さらにCAX_Afの結晶構造において、カルシウムイオンの結合に関わる78番目と258番目のグルタミン酸の側鎖にはカルシウムイオンの代わりに水素イオンが結合し、周囲のアミノ酸との間に「水素結合」を形成していた(画像3)。この水素結合は、H+/Ca2+結合ポケットの周囲のαへリックスを安定化させていて、その結果、77番目と257番目のプロリンが疎水的なパッチ(疎水性な部分がつながった構造)を形成していたのである。
このような疎水性パッチはカルシウムイオンが結合していたNCXMjの結晶構造でも形成されており、ゲーティングバンドルが滑るように動いてイオン結合部位の開く方向を変えるために重要と、研究チームは推測。CAXAfにおいても、カルシウムイオン結合に関わるアミノ酸は完全に保存されているため、カルシウムイオンが結合することによっても、この疎水性パッチが形成されると予想されたのである。
一方、CAX_Afの結晶中では、258番目のグルタミン酸の水素イオンが外れた状態の構造も同時に観察された。

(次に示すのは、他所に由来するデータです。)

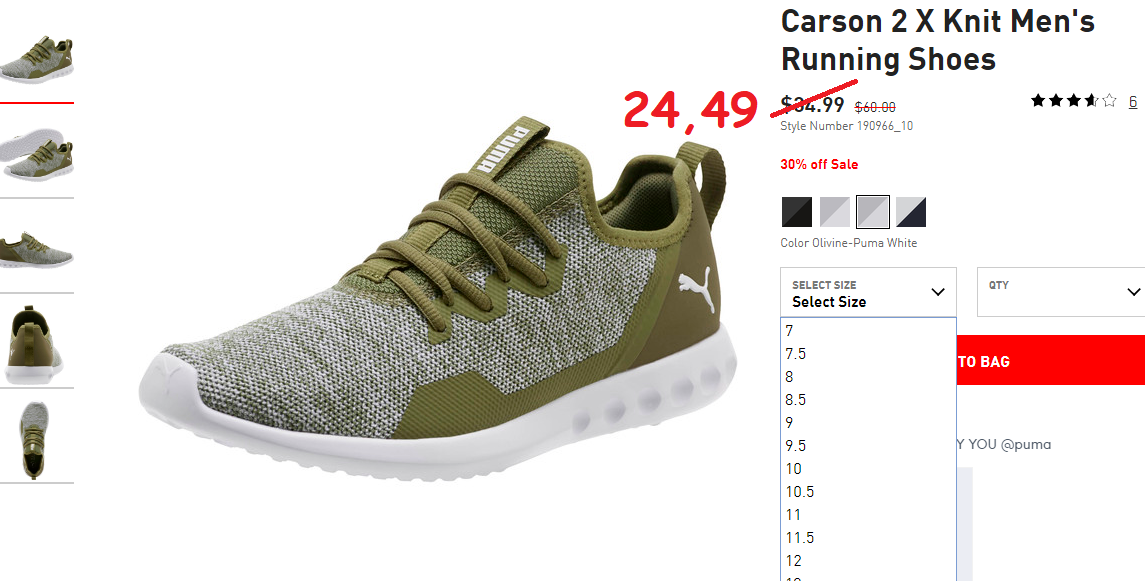Pick size 10 in size list
The height and width of the screenshot is (581, 1145).
868,469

水素イオンが外れた状態では、H+/Ca2+結合ポケットの中に見られた水素結合は壊れ、2つのプロリンの距離が離れて疎水性パッチは分断されていることが判明。
従って、CAXAfはイオンが結合していない状態では疎水性パッチが分断され、ゲーティングバンドルの構造変化が生じないようになっていることが判明した。これらの結果から、CAXAfは画像4に示されているように、相互に排他的に結合する水素イオンとカルシウムイオンの、いずれかが結合した状態では疎水性パッチが形成され、細胞内に開いた状態から細胞外に開いた状態へ、あるいはその逆の構造変化が可能になるという分子機構モデルが研究チームによって提唱された。
今回の結果は、細胞内カルシウム濃度の調節に重要な役割を持つCaCAファミリにおけるイオン輸送機構の一端を解明するものであり、今後、ヒトのCaCAファミリに対する阻害剤の開発など、筋疾患などに対する創薬開発につながることも期待されるとしている。